We have a lot of early interest from American and international distributors, but we need to finish the film first. Certainly, there are expectations to do a wide release in Pakistan, including grassroots screenings to ensure the film reaches everyone who is interested.
How was the process of filming in Pakistan?
I really had only the warmest response from everyone we encountered directly through the film. Anyone we contacted to participate in the film welcomed us openly, even if they had serious reservations about the project. There was a lot of very natural suspicion people had for an American filmmaker. Even those who weren’t comfortable, first welcomed us into their home, offered us tea or a meal, and heard us out fully before saying no. Any problems we encountered happened as a matter of misunderstanding with people who had no relationship to the film or its participants.
What sort of audience are you hoping to attract with the film?
We are targeting the widest audience possible, and have very ambitious expectations for its distribution. Anyone who likes international cinema and documentaries in particular should find this an engaging and dynamic film.

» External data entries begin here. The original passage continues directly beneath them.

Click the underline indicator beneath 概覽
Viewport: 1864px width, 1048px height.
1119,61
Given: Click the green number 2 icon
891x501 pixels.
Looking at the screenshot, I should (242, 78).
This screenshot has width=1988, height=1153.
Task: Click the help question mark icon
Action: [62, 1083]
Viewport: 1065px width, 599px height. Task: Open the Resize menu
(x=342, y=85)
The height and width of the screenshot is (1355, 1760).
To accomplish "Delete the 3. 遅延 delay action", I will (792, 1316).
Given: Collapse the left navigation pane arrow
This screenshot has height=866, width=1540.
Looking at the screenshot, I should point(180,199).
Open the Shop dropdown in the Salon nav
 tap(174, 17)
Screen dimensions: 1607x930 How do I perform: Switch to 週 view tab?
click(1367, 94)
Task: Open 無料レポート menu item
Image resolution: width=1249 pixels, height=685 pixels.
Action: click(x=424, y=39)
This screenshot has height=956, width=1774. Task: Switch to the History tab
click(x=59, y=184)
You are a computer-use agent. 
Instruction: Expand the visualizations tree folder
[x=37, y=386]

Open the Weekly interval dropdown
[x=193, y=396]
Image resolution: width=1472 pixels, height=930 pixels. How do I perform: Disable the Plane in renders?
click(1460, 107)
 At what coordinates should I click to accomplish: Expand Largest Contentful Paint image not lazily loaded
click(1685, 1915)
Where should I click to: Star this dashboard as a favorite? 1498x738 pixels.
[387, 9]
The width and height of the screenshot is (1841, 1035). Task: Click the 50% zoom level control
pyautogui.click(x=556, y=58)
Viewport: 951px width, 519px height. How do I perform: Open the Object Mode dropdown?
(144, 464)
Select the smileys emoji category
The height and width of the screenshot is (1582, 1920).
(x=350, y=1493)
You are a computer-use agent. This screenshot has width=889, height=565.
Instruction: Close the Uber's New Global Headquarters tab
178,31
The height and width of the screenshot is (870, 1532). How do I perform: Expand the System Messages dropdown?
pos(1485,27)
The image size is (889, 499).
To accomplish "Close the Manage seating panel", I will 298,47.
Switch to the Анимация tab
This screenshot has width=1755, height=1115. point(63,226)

How far do you think efforts like Without Shepherds can go in countering the stereotypes associated with Pakistan?
I think the arts have a vital role to play in politics. They shape the way we see the world more profoundly. Without Shepherds has a strong agenda, not just towards extremism in the East but in the West as well.
The whole project grew out of our unease with the fear-based image of Pakistan that was building in media outlets at home. Our hope is to inject some real empathy, humanity, and hope into the way Pakistan is seen in the world at large and to open people’s eyes. From that, we believe changes in policy and political action is inevitable.
Published in The Express Tribune, February 27th, 2011.